Ces arguments n’ont pas calmé la fronde. Des centaines de Salvadoriens avaient mis la main à la poche pour aider au financement des 2 700 carreaux de la fresque lors de sa réalisation en 1997. Alors, chaque semaine depuis début janvier, des dizaines de personnes se réunissent sur le parvis de la cathédrale où elles exposent toutes sortes d’objets fabriqués aux couleurs de la fresque. 
 

 
"Nous voulons notre mur" Photo publiée par Mario Saavedra sur Facebook. 
Contributeurs

"La cathédrale ressemble désormais à ce qu’elle était pendant la guerre : un bloc de béton gigantesque sans couleur"
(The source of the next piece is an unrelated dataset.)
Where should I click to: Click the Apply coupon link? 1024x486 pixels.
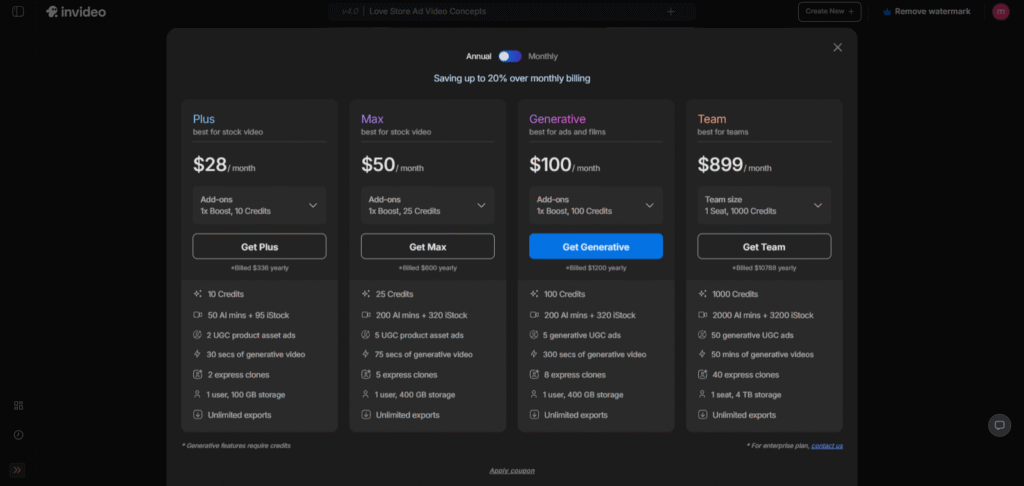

Oscar Jiménez est un artiste de La Palma. Il y a 15 ans, il fût l’un des assistants de Fernando Llort, auteur de la peinture murale.
 
Cette fresque était une représentation artistique de la société du Salvador. Ses couleurs très vives parlaient d’humanité, de travail, de famille, de foi et d’harmonie. Beaucoup de gens ne comprennent toujours pas sa destruction. Non seulement Llort est l’un des artistes les plus célèbres du pays, mais cette œuvre était l’un des rares exemples d’art public en Amérique latine.
 
Nous avons très vite compris que l’archevêque n’avait pas de vraies raisons objectives pour détruire la fresque. Ses explications étaient tirées par les cheveux et tout simplement illogiques. Les dessins représentaient la Cène [Une référence biblique qui symbolise le dernier repas du Christ], la colombe de la paix, les anges gardiens. Bref, rien de maçonnique.
 
Pour beaucoup de gens, en perdant sa façade colorée, la cathédrale a perdu son âme. Elle ressemble à ce qu’elle était pendant la guerre : un bloc de béton gigantesque sans couleur.
 
Il est impossible de refaire cette fresque, alors on essaie de ne pas l’oublier en venant manifester devant la cathédrale. Nous avons encore besoin de nous souvenir du message qu’elle portait parce que notre pays est encore loin d’être en paix [Le Salvador connaît le taux d’homicides le plus élevé du monde, avec 66 meurtres pour 100 000 habitant, selon les Nations unies].
 
 
"Tuer l'art et mentir sont des péchés". 
 

 
Une tapisserie réalisée pendant la semaine de Pâques. Photo publiée pendant la semaine de Pâques sur Twitter par Ana Canizalez.
 
Des gâteaux ont aussi été fabriquées en mémoire de la fresque. Photo publiée par Teresita Gavidia sur Facebook. 
Ce billet a été réalisé par Andrés Bermúdez Liévano, journaliste freelance.